The bigger picture of rural health care
I am slowly becoming more aware of the issues here in PNG and this patrol to Malaumanda was a real eye- opener.
Treating the individual patient is important, but much bigger impact is achieved by health education and prevention of sickness. This has now become a priority and I have started working on teaching materials to facilitate this during my next health patrol.
A big thank you to MAF who picked us up after these three days and flew us back to Kompiam. Dusty, smelly and very tired, we probably were not the most pleasant passengers. Also, a big thank you to the New Zealand Government who sponsored this health patrol flight to Malaumanda!
The impact on dental health
Dentist Dr Camy Thomas and dental assistant Ms. Maeigi Gini were also part of the patrol team. Besides seeing patients at the clinic, they ran health awareness talks on nutrition and effects of deleterious habits including betel nut chewing and tobacco smoking.
Below, Dr Camy Thomas shares her reflections from the recent Malaumanda clinic patrol.
Screening and dental health check-ups were done and toothbrushing activities con-ducted for 114 students aged between 4-18 years at the primary school and in the community.
“Most students and adults were seeing a toothbrush and fluoride toothpaste for the very first time!”
22 of the 40 kids between age 4-12 had more than one decayed tooth and 50% of them had even their permanent molar decayed; whereas 23 of 73 teenage students had at least one decayed permanent tooth.

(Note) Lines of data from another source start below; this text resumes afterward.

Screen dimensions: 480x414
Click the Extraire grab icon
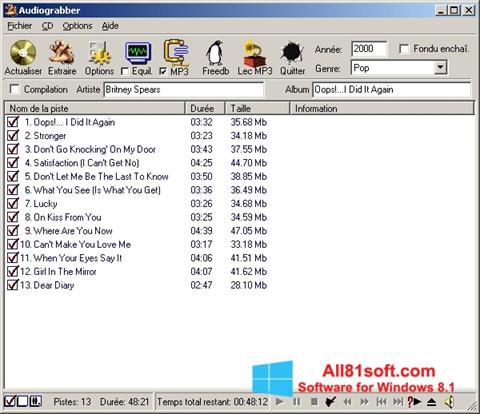(x=62, y=52)
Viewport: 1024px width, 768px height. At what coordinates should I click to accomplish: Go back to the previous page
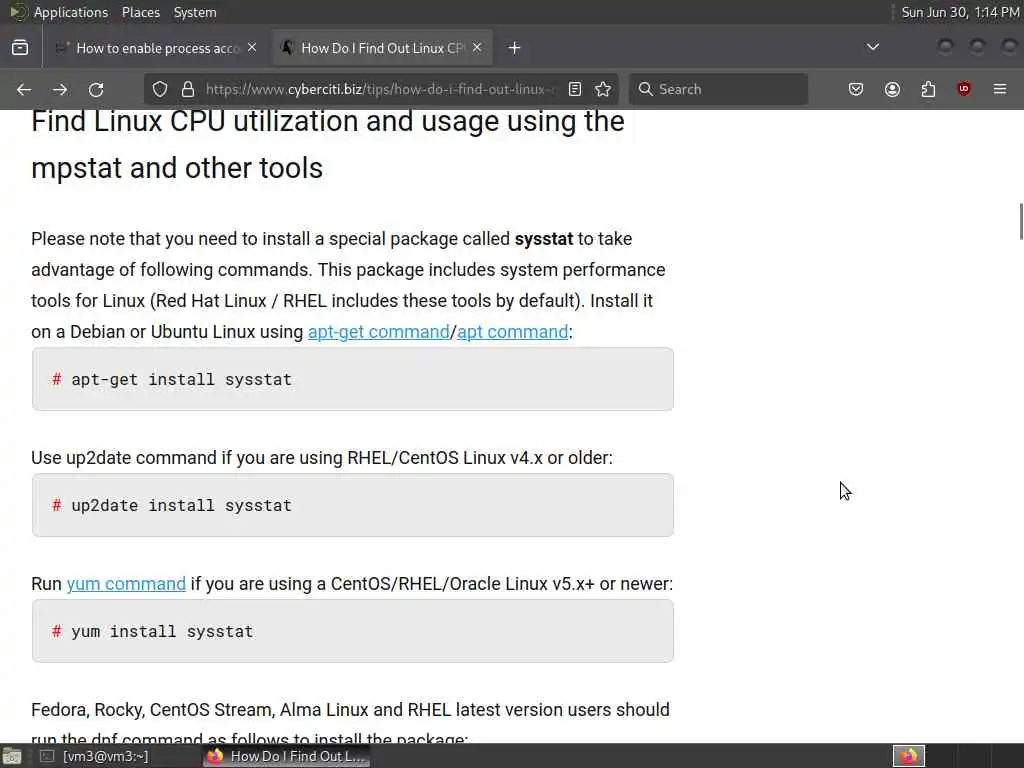pos(24,89)
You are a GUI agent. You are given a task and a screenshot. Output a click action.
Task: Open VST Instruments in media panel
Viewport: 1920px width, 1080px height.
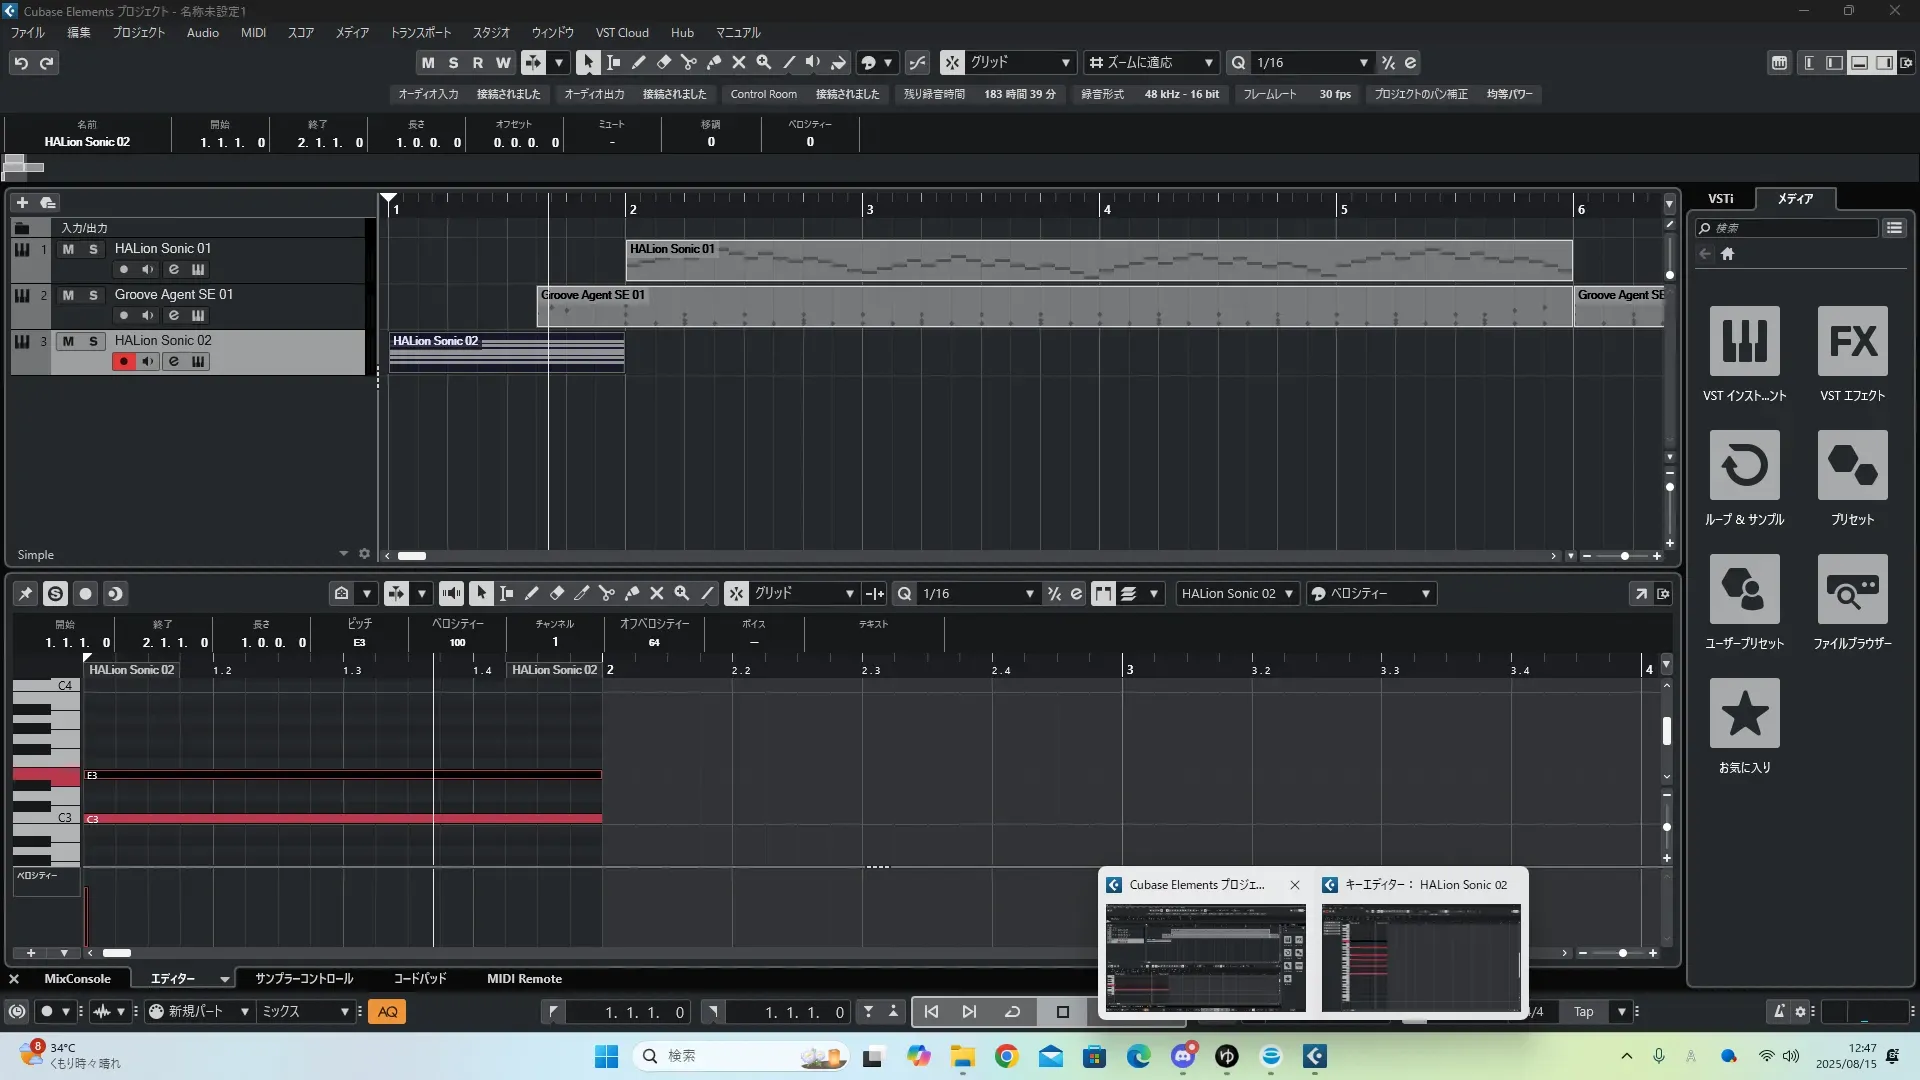tap(1744, 342)
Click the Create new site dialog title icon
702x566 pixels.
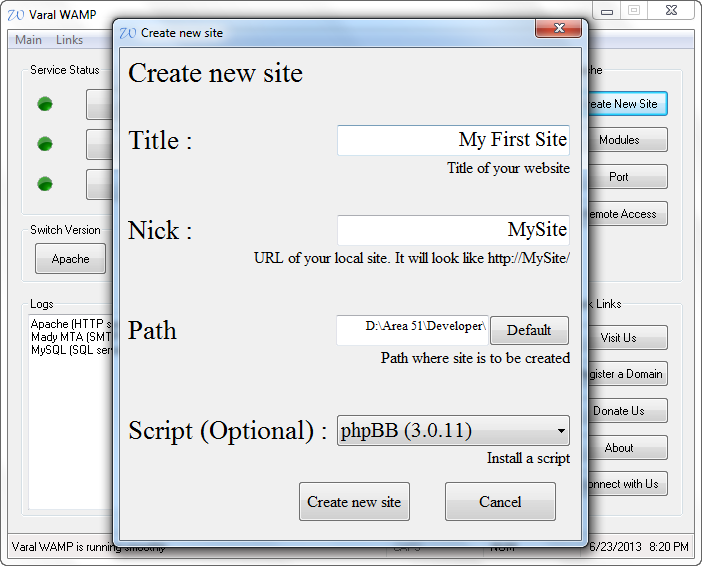click(128, 32)
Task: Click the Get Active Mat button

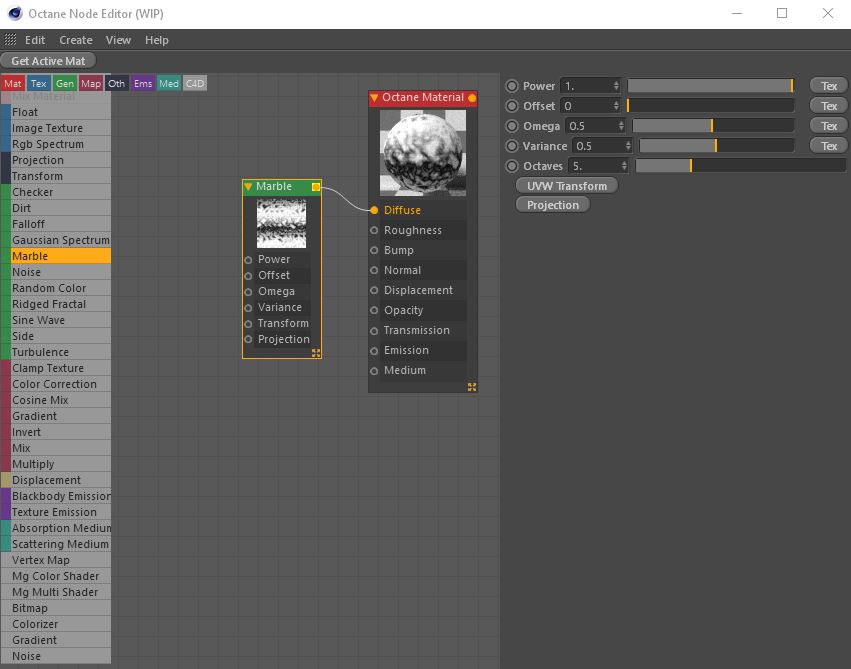Action: point(48,61)
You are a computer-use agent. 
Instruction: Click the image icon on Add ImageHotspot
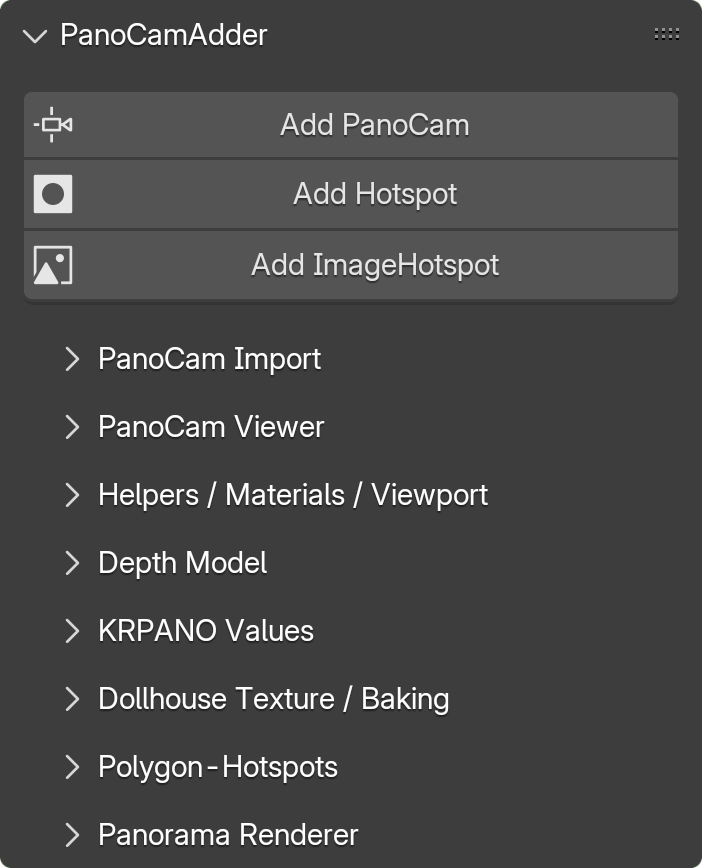pyautogui.click(x=53, y=265)
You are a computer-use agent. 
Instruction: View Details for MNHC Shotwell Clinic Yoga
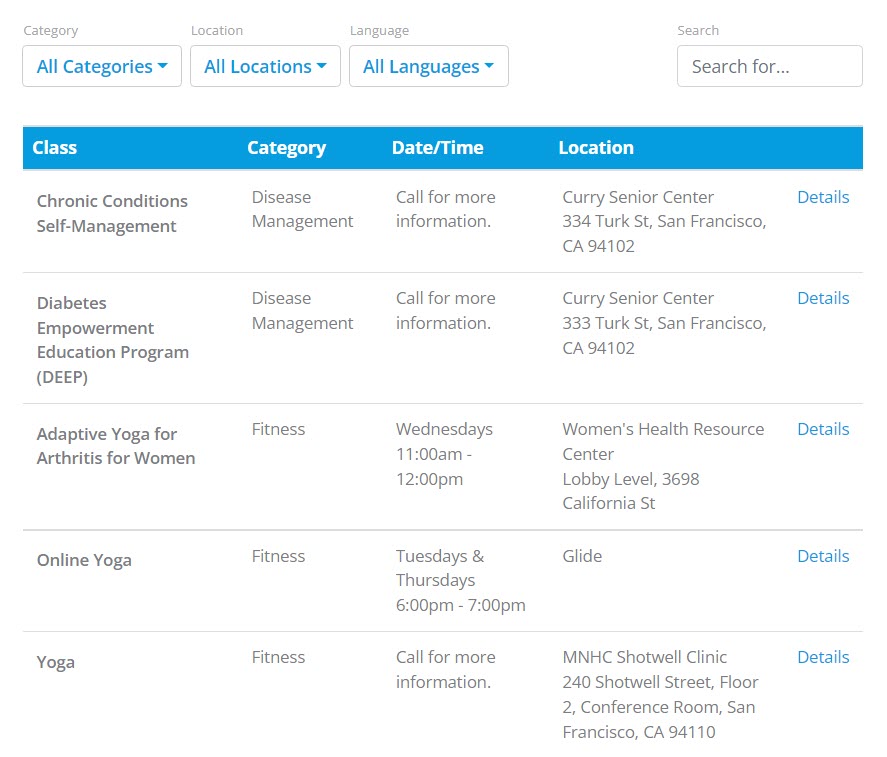pos(822,657)
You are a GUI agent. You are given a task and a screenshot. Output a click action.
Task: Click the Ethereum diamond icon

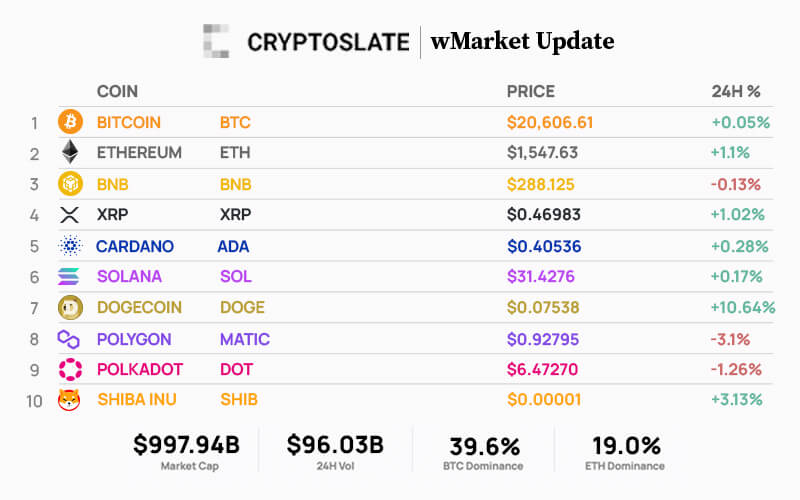[x=70, y=153]
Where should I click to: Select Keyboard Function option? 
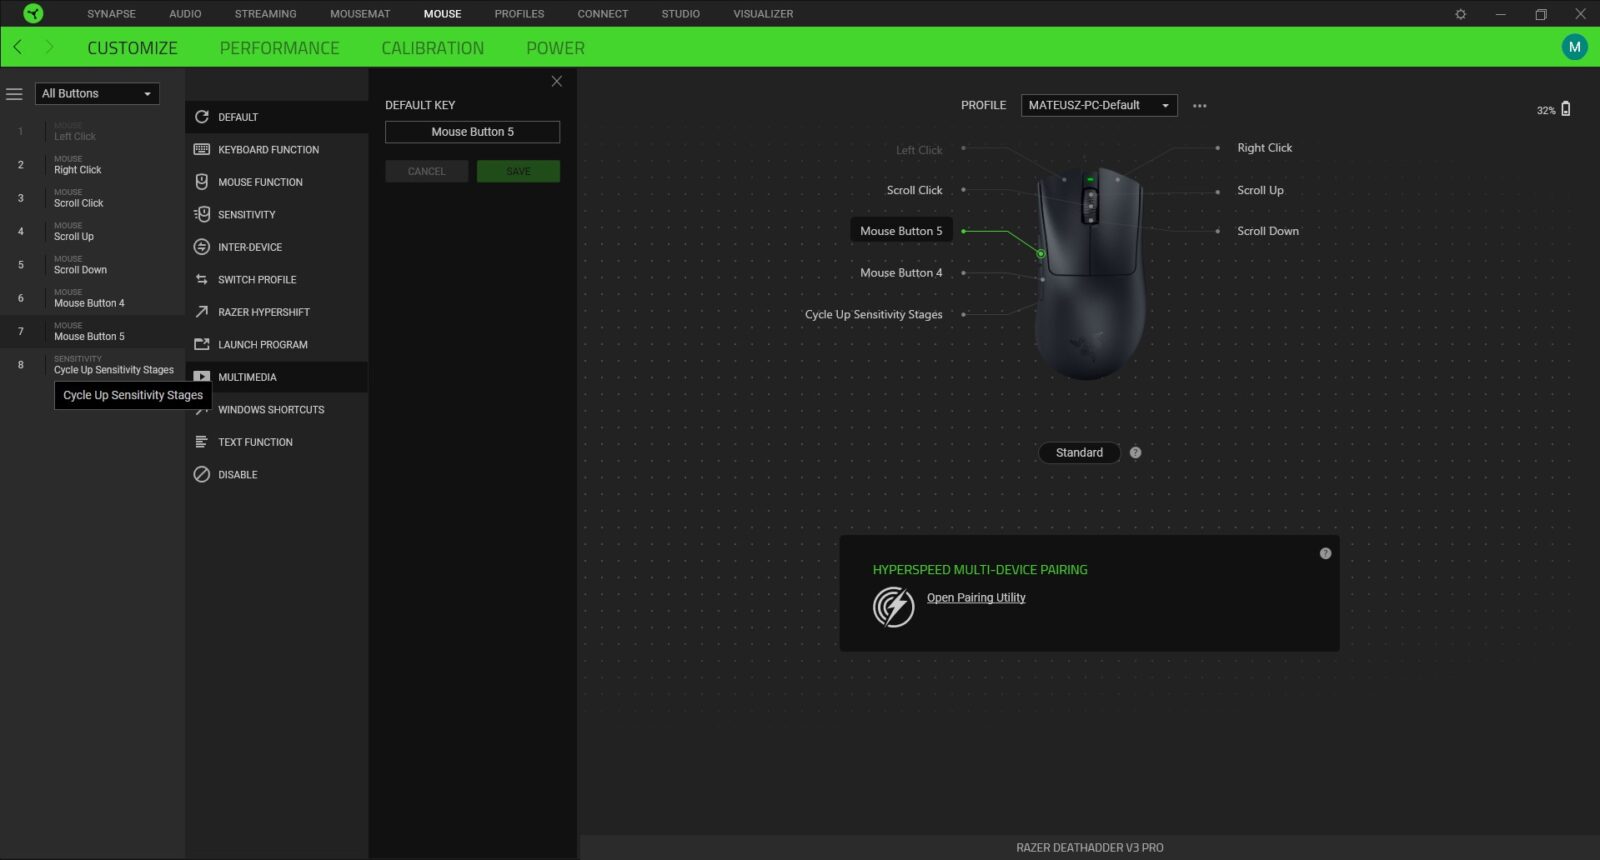(x=268, y=150)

The point of interest is that more than 50% of kids aged 4-12 years have dental cavities. Ingestion of highly sugared lollies, chewing gum, sirup juice/epiyet, coke and consumption of chips and instant noodles with their salty spice sachets which are easily available in the stores as compared to previous consumption of garden food is an indication of changing food habits causing an alarming incidence of rising dental caries among young children. This is ominous to the lifestyle diseases like Diabetes, Hypertension and cardiovascular diseases which are bound to follow the young as they grow older.
60 of the 73 school students aged between 12-18 years and 7 out of 40 students aged between 4- 2 years had already begun chewing betel quid. The deleterious effects were noticeable in some of the teens with the beginning of damage to the enamel, gums, and soft tissues of the oral cavity.
Buai (Betel quid) and hand-rolled tobacco smoking are extremely rampant in the area and it is affecting one generation after generation.
The older men and women in the community who are incessant betel quid chewers and smokers since their young age were also surveyed. Visible soft tissue changes indicative of pre-cancer lesions, multiple missing teeth, and severe gum disease leading to a mobility of the remaining teeth were recorded in the majority.
Many young men and women are also deeply addicted to the betel nut. Along with carcinogenic substances, the betel nut is highly addictive which makes it difficult for the habitual chewer to give up chewing. This leads to gum disease and eventually to early loss of multiple teeth and in turn, affects nutrition intake and general health of the individual. The combination of betel quid chewing, and tobacco smoking is a bane to the health of the young and old in the communities.
Many in the community grow their own tobacco plants and buai trees in their gardens and thus have a ready supply all the time. The kids grow up observing the habits of the older generation and are even at times initiated into inculcating the habits by the older population.
We also observed non-chewers and non-smokers in the population to have multiple missing teeth showing the need for Fluoride toothpaste and proper oral hygiene regimes as even consumption of garden food by itself without proper oral hygiene causes tooth decay, gum disease, and loss of teeth leading to a poorer intake of required nutrition.